> **YOUR INSTRUCTIONS**: Could you lay out the rows from the line containing "This screenshot has height=1456, width=819." through the line containing "(410, 1129).", inclusive, as a Markdown table with columns n and Line, dropping blank lines? Please leave the pictures out of the answer.

> **RECORDS TO PROCESS**:
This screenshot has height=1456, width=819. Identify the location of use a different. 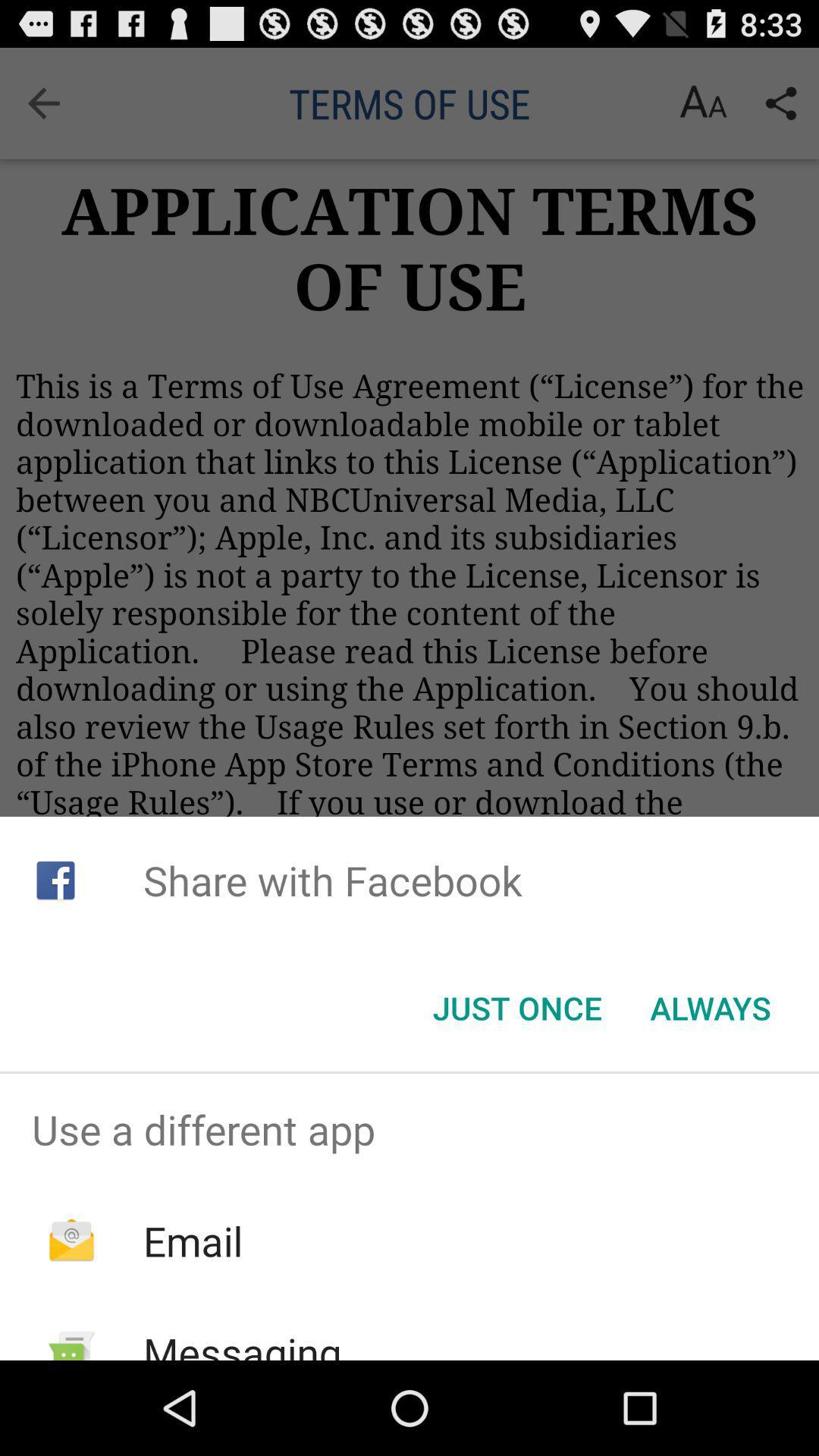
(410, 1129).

* * *

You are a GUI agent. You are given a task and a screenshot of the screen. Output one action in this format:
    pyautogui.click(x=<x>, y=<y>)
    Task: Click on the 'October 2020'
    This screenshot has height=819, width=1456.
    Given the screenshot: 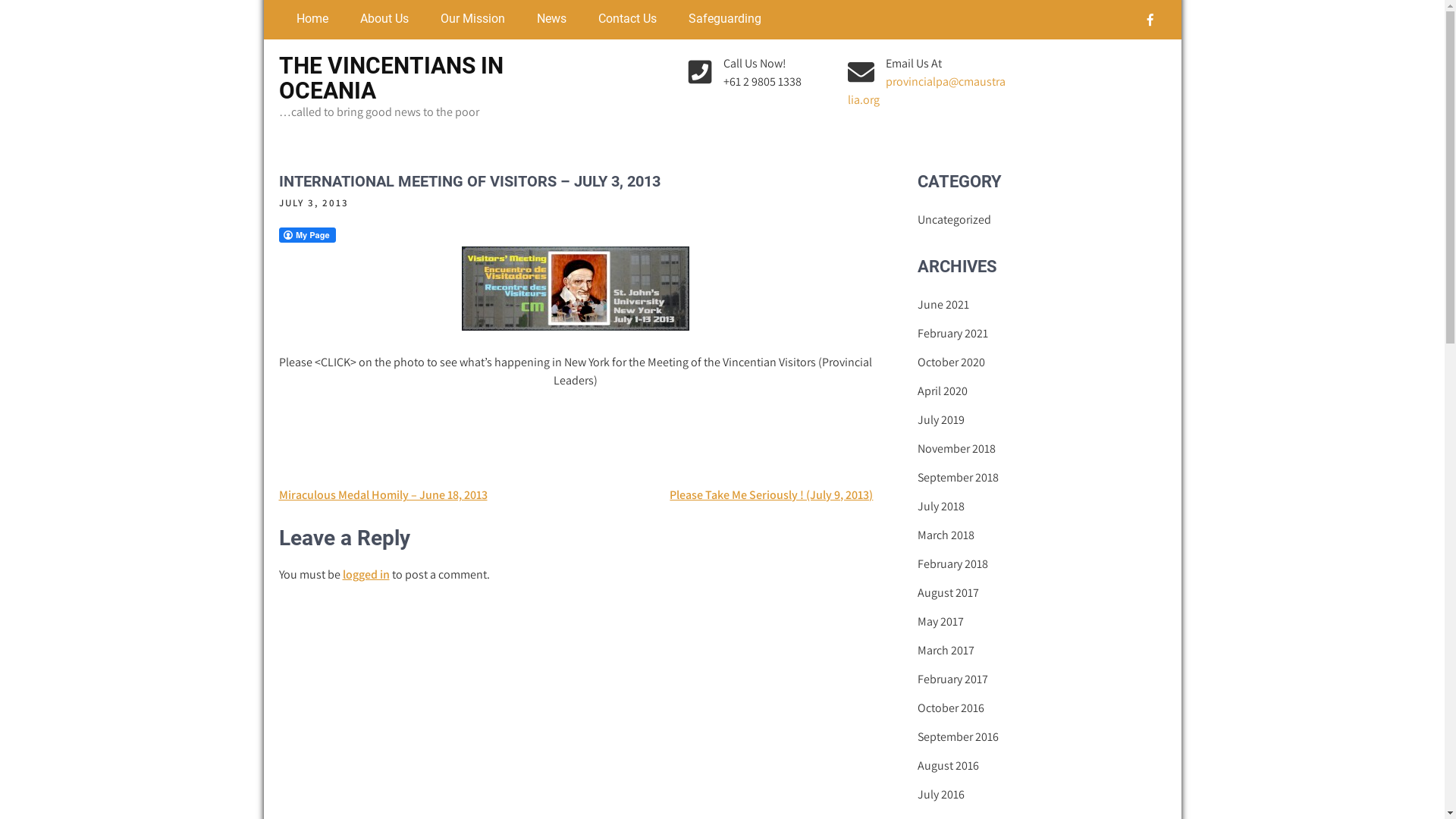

> **RESULT**:
| n | Line |
|---|---|
| 1 | This screenshot has height=1456, width=819. Identify the location of use a different.  |
| 2 | (410, 1129). |